On Monday, US law enforcement officials announced 23 criminal charges against Huawei and Meng – including money laundering, fraud, conspiracy and intellectual property theft – and made the extradition request.

Meng made a brief appearance before the British Columbia Supreme Court in Vancouver for a bail hearing on Tuesday. The judge, William Ehrcke, who granted her bail request last month, pushed back her next court appearance by one month, until March 6. He also approved Meng’s request for a change in who is financially responsible for her bail.

Huawei charges are US attempt to smear Chinese firms, Beijing says

The Canadian Department of Justice has until March 1 to decide on the US extradition request.

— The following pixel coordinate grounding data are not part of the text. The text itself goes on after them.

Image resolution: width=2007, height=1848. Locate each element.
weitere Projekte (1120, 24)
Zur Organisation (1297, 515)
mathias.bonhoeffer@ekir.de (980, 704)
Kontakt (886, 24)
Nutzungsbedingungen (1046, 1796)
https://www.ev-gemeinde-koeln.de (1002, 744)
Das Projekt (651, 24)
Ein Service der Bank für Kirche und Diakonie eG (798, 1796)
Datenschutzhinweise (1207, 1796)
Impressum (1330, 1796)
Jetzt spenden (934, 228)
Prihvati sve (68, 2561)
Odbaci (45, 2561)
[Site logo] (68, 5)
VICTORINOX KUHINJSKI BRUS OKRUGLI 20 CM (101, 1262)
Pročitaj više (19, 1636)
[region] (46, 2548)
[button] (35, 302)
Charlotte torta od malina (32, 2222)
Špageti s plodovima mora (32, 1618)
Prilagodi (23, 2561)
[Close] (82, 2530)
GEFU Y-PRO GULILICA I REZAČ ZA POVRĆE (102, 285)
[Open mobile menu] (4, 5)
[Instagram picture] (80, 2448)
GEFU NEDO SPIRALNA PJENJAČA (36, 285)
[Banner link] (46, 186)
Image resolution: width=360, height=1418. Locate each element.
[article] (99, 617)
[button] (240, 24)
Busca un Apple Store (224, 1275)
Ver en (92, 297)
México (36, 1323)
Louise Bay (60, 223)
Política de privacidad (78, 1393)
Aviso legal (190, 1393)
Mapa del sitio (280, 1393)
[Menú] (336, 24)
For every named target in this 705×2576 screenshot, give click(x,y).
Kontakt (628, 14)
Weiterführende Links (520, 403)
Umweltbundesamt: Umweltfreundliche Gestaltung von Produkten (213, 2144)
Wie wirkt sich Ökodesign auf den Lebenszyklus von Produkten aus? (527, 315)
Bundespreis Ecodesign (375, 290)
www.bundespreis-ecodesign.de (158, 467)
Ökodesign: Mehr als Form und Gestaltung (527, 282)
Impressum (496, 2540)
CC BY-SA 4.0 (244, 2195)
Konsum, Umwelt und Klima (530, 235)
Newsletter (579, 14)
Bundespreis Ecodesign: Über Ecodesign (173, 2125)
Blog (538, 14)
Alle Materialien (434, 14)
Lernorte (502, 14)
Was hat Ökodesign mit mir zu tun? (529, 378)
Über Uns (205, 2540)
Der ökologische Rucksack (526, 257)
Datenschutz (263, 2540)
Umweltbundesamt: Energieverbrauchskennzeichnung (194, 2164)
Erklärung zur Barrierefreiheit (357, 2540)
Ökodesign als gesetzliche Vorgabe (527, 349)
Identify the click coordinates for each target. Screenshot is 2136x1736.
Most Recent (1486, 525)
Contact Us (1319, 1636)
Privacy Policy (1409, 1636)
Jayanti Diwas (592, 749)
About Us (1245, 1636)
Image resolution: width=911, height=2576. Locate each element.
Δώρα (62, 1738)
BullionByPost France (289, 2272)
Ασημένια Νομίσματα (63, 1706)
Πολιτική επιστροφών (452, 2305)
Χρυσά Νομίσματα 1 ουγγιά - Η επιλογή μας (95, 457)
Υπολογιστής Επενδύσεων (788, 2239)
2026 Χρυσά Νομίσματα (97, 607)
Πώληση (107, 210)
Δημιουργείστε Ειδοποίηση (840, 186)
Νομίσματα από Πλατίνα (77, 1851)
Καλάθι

The developments occurred just as China and the US are set to begin a new round of trade negotiations on Wednesday in Washington. While the US has repeatedly said that the Huawei case and trade talks are separate issues, the moves complicate the already tense battles Washington and Beijing have engaged in for months.

Meng, 46, a daughter of Huawei’s founder, was detained on December 1 at Washington’s request on suspicion of violating US sanctions against Iran. She is free on US$7.5 million bail in Vancouver pending extradition proceedings.

Both sides have characterised this month’s lower-level talks as “good”. But early on Tuesday, Beijing denounced the Huawei indictments as politically motivated.

Two sets of indictments were unsealed on Monday. A federal grand jury in Brooklyn, New York, charged Huawei and Meng with money laundering, bank fraud, wire fraud and conspiracy. Huawei was also charged with conspiracy to obstruct justice.

A separate indictment from Washington state accuses Huawei, its US affiliate Skycom and Meng of stealing trade secrets from the telecommunications company T-Mobile. The charges stemmed from a civil lawsuit filed by T-Mobile USA in 2014 over a robot nicknamed Tappy that was used in testing smartphones.

In 2017, jurors in Seattle found Huawei liable for misappropriating robotic technology – including that of Tappy, which simulates how human fingers tap on phones – and awarded T-Mobile US$4.8 million in damages.